● **ASSIGNED TASK A**
Quote the passage of the code review comment that opens with the words containing "I think it is" and closes with "comment explaining why.".

● **TEXT PASSAGE**
- Opening Delimiter -

If you look for existing places where comments are formatted like
this, I bet you won't find many. Copy the surrounding style more.

+ dsa_pointer tbmiterator;
+ dsa_pointer prefetch_iterator;
+ slock_t prefetch_mutex;
+ int prefetch_pages;
+ int prefetch_target;
+ bool prefetching;
+ slock_t state_mutex;
+ PBMState state;
+ ConditionVariable cv;
+ char phs_snapshot_data[FLEXIBLE_ARRAY_MEMBER];

I think it is probably not a good idea to have two separate mutexes
here. They'll be in the same cache line, so it won't be much faster
than having one mutex, and the state mutex won't be acquired very
often so you won't really gain anything anyway. I think you can just
merge the mutexes into one called 'mutex'.

+ /* Allow only one process to prefetch */

If this is a good idea, there should be a comment explaining why.

- Closing Delimiter -

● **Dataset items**
- Opening Delimiter -

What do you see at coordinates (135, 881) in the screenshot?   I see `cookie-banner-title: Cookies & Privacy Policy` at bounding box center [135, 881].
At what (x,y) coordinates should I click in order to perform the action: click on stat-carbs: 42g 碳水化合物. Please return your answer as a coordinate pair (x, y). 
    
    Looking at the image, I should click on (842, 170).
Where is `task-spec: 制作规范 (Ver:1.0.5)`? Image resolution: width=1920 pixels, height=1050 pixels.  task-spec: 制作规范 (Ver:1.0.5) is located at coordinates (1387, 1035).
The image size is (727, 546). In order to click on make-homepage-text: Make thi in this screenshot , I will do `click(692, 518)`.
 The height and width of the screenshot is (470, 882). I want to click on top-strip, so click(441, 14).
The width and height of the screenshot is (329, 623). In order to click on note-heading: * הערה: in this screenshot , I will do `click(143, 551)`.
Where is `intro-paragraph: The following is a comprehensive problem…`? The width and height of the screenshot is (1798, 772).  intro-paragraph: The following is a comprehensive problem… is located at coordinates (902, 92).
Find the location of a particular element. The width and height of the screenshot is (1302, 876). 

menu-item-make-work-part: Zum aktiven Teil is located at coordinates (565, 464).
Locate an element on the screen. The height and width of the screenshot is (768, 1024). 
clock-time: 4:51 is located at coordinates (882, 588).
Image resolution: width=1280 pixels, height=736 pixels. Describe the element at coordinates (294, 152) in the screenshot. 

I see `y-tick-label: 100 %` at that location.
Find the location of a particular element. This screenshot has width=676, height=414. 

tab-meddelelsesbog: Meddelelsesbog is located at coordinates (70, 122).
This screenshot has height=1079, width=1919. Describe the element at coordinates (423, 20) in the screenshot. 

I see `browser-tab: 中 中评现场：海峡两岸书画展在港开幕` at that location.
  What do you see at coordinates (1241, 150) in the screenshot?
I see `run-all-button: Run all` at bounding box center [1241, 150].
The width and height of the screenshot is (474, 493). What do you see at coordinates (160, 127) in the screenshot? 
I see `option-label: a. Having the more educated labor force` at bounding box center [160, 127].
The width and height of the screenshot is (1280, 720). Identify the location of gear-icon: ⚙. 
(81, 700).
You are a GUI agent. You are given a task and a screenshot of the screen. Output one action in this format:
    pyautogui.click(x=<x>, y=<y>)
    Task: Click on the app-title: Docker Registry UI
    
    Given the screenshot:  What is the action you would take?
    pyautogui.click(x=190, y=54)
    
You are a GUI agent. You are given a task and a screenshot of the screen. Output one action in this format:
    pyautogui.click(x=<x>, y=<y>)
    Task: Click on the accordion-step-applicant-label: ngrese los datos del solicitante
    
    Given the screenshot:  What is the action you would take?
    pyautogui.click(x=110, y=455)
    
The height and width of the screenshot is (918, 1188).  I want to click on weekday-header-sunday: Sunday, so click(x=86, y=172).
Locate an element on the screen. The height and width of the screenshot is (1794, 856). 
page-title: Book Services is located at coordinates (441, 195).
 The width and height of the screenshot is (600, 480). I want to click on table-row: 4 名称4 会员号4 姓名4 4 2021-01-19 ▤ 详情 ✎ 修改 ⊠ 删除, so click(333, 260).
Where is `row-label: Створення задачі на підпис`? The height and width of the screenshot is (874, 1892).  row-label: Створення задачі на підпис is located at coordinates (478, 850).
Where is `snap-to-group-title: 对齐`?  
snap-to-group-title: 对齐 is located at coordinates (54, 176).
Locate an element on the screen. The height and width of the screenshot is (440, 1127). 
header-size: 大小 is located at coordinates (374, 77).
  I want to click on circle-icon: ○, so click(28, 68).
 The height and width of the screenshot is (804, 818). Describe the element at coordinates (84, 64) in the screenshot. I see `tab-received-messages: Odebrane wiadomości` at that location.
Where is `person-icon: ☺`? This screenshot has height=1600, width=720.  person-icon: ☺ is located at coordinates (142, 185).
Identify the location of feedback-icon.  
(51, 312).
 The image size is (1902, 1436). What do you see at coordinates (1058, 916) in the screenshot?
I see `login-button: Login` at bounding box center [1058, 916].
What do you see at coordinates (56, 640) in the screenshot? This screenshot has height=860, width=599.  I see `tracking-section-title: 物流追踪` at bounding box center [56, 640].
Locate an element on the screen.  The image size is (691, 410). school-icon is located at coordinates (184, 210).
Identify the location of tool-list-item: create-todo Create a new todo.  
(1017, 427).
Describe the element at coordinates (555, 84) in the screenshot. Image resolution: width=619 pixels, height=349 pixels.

- Closing Delimiter -

● **ASSIGNED TASK B**
Rewrite the part of the records that opens with the line containing "This screenshot has height=1079, width=1919." and closes with "center [1241, 150].", swapping "Describe the element" for "Identify the element" and leaving everything else intact. Give back only those lines.

● **ANSWER SPACE A**
I think it is probably not a good idea to have two separate mutexes
here. They'll be in the same cache line, so it won't be much faster
than having one mutex, and the state mutex won't be acquired very
often so you won't really gain anything anyway. I think you can just
merge the mutexes into one called 'mutex'.

+ /* Allow only one process to prefetch */

If this is a good idea, there should be a comment explaining why.

● **ANSWER SPACE B**
This screenshot has height=1079, width=1919. Identify the element at coordinates (423, 20) in the screenshot. 

I see `browser-tab: 中 中评现场：海峡两岸书画展在港开幕` at that location.
  What do you see at coordinates (1241, 150) in the screenshot?
I see `run-all-button: Run all` at bounding box center [1241, 150].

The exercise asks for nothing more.